Employer Support for Workers’ Retirement Security

“Employer-sponsored retirement plans, including 401(k)s and similar plans, are the most effective way to promote long-term savings among workers. Yet millions of workers do not have access to these benefits, especially those working for small companies,” said Collinson. “Thankfully, the SECURE 2.0 Act of 2022 makes it easier and more affordable for employers to establish new plans. It also provides new ways for employers to enhance their plans and for workers to increase their retirement savings.”

The survey findings outline employers’ retirement benefit offerings prior to the passage of SECURE 2.0:

  • Retirement plan sponsorship rates are lower among small companies. Fifty-eight percent of employers offer a 401(k) or similar plan to their employees.

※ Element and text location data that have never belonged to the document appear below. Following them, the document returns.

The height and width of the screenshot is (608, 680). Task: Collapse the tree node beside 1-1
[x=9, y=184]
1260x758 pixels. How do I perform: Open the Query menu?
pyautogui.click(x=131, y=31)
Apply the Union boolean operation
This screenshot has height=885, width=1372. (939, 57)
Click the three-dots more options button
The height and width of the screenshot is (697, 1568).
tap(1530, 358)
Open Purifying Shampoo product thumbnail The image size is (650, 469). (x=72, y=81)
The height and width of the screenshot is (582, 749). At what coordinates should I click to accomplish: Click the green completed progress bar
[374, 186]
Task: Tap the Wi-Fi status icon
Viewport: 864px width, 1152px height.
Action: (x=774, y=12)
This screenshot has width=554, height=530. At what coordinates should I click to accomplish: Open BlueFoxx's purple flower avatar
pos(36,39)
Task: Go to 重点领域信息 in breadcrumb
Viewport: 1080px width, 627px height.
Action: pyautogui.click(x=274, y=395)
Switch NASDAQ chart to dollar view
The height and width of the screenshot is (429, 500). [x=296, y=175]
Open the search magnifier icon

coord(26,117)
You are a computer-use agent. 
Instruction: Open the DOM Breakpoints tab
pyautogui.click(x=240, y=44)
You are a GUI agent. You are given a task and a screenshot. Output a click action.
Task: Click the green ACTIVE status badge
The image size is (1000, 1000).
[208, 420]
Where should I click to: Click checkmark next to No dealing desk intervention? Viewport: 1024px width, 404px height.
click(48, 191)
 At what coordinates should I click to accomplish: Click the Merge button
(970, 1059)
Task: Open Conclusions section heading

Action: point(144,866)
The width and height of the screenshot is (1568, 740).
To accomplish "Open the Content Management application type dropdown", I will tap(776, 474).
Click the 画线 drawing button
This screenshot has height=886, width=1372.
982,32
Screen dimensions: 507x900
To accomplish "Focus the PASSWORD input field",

Most large and medium companies offer them, compared with small companies where the need to expand coverage is greatest (92%, 84%, 51%, respectively).
  • More employers may offer a retirement plan in the near future. Among employers that do not offer a 401(k) or similar plan, 42% say they are likely to begin doing so in the next two years, and 54% say they would consider joining a pooled plan arrangement such as a multiple employer plan (MEP), pooled employer plan (PEP), or group of plans (GoP).
  • Automatic enrollment can make it more convenient for workers to save because it eliminates the upfront paperwork and action steps for employees to enroll in and start contributing to the plan. Instead, it automatically enrolls employees with the ability for them to opt out and stop contributing. Fifteen percent of plan sponsors have adopted automatic enrollment.
  • Plan sponsors could do more to help workers financially transition to retirement. Pre-retirees face complex financial decisions. Relatively few plan sponsors provide educational resources (38%), education about transitioning into retirement (36%), and seminars about transitioning into retirement (35%).

The survey findings illuminate a large gap in retirement savings among workers by company size, which helps show the impact of having access to workplace retirement benefits. Workers of large companies have saved $115,000 in total household retirement accounts and those of medium companies have saved $69,000, while small-company workers have saved only $36,000 (estimated medians).

“Employers play a vital societal role by providing employment, employee benefits, supportive business practices, and the ability for workers to save and invest for retirement. By stepping up and seeking out beneficial ways to further support their employees, employers could improve outcomes for current and future members of the workforce. By doing so, they could also improve outcomes for themselves in terms of innovation, productivity, and competitiveness in the marketplace,” said Collinson.